It’s tough making the decision to quit your job, especially now with the unemployment so high. So, how do you know if you should stay or go?
Some people try to stick out a job they don’t love out of fear they’ll get labeled as a “job hopper” or have trouble finding the next gig (after all, most recruiters prefer to hire people who are already employed). Others find that leaving a stressful job frees them up emotionally and logistically to find the next job.
I left my full-time copywriting job two years ago to focus on freelance projects. I had some concerns, but it felt like the right time, because I was getting so many freelance writing projects that I had to turn many of them away due to my day job. Other times I’ve left job because there was nowhere for me to advance in the company or because the corporate culture wasn’t a fit for me (those times I had new jobs before I left or within a day of giving my resignation).
Here are four common reasons why people quit their jobs. Remember, though, everyone’s situation is different, so only you really know when it’s time to move on.
1. You’re so stressed, you find yourself popping Xanax like candy.

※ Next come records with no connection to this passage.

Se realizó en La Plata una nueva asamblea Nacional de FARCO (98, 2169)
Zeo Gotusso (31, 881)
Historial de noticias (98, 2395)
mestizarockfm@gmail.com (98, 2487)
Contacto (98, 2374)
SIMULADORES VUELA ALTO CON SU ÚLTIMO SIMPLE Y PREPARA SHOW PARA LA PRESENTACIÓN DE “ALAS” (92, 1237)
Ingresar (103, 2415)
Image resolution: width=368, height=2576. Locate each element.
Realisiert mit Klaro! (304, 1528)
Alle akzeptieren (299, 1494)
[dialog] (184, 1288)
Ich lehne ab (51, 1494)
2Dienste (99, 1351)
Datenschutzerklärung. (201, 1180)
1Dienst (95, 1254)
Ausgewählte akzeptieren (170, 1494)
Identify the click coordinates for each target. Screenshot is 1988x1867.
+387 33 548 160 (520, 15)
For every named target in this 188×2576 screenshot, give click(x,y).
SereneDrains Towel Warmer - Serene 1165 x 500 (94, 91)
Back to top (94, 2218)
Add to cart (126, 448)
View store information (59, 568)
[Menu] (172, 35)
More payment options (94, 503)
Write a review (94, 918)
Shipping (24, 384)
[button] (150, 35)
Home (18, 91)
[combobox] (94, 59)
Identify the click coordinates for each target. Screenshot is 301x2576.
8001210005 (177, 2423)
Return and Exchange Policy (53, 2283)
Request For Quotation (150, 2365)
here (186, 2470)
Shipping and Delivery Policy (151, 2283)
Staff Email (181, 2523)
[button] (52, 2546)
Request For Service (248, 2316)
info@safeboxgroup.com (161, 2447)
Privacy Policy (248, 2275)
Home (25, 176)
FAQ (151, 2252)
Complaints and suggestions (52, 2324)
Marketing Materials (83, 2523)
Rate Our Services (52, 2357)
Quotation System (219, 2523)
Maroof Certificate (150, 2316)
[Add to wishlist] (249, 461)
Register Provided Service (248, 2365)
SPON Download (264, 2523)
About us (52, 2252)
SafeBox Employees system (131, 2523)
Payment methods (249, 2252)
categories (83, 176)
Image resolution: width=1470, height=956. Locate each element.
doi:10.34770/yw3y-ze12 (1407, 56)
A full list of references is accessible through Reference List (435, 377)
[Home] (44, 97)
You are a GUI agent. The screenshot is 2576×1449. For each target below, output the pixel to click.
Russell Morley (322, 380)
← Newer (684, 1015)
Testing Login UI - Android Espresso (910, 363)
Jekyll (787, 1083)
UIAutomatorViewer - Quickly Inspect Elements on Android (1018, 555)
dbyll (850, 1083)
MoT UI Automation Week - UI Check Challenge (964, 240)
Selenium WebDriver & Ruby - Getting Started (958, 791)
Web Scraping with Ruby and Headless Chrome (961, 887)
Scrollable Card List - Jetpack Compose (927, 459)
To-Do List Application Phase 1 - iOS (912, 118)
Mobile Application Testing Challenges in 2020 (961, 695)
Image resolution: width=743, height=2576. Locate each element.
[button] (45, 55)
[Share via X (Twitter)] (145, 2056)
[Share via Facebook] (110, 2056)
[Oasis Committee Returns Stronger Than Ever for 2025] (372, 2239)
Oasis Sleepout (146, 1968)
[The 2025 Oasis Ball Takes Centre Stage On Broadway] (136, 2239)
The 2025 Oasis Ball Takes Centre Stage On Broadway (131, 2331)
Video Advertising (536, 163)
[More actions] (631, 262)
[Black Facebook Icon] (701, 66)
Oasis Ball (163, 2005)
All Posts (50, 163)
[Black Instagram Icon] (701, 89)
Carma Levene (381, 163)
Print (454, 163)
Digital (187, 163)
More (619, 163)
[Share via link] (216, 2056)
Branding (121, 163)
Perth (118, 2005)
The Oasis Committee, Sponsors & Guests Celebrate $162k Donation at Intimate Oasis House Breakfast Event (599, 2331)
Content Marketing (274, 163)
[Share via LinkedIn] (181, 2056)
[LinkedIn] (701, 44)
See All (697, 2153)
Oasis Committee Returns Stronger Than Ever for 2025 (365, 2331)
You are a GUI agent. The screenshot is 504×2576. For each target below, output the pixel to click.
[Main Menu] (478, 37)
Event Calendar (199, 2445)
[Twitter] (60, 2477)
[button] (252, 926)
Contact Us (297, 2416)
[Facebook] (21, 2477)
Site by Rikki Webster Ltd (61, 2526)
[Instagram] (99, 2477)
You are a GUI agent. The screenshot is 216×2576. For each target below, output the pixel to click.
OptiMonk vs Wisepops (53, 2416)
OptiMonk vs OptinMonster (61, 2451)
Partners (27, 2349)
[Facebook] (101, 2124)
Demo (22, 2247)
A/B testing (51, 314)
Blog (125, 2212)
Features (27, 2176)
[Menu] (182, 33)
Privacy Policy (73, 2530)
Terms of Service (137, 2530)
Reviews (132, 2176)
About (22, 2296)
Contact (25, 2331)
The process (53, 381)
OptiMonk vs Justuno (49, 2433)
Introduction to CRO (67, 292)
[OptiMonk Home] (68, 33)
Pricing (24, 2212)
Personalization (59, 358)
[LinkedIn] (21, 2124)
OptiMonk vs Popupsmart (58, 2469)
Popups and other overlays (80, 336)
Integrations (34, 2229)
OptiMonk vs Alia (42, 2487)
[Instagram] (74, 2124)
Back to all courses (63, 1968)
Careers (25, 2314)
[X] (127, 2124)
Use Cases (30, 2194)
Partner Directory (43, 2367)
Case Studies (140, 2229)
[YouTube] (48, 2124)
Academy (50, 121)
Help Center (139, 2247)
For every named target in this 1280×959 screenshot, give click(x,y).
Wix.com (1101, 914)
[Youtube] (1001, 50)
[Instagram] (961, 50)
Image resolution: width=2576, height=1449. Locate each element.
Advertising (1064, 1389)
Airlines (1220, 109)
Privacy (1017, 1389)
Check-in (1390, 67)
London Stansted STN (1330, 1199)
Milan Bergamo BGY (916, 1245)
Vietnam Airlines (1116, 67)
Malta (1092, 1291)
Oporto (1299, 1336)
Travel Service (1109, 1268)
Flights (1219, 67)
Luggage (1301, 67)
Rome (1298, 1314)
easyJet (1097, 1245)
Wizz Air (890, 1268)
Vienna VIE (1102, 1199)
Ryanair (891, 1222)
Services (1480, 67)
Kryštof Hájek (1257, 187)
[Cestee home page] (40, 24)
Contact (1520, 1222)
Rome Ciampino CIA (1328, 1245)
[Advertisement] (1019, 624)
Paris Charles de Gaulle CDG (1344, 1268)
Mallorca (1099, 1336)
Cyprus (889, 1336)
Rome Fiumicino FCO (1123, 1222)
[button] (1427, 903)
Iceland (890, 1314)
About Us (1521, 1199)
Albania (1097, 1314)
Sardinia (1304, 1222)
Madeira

No job is worth sacrificing your health. But before you throw in the towel and give notice, it’s a good idea to talk to your boss about your workload. Maybe you can delegate a few of your responsibilities to the office intern or find a way to streamline your to do list. It’s also smart to see a therapist or career coach if stress management is an issue to help ensure that it doesn’t follow you in your next job. Despite budget cuts on budgets, some larger companies still offer on-site counseling, yoga, or workshops on coping with stress. If your company culture just isn’t conducive to a reasonable work-life balance or if you’re stuck with a toxic boss, it may be time to move on. The tough thing about this situation is that it’s hard to hold down a demanding job and job hunt, so some people who have a decent cushion of savings and reasonable expectations of finding a new job consider leaving their current position to focus on finding something better.
2. You’re asked to do something illegal or ethically wrong.
Hopefully you’ll never find yourself in this position, but if you do, it’s a good reason to say sayonara and search for greener pastures. For instance, I know people who work in social media and have been asked to falsify testimonials or pose as customers on popular blogs and forums. Although some companies employ these techniques, they’re not considered a best practice, and they’re nothing to brag about in your next job interview. Most of the people I know in this position have since moved on, because the request made them uncomfortable and showed that the company’s values were at odds with their own.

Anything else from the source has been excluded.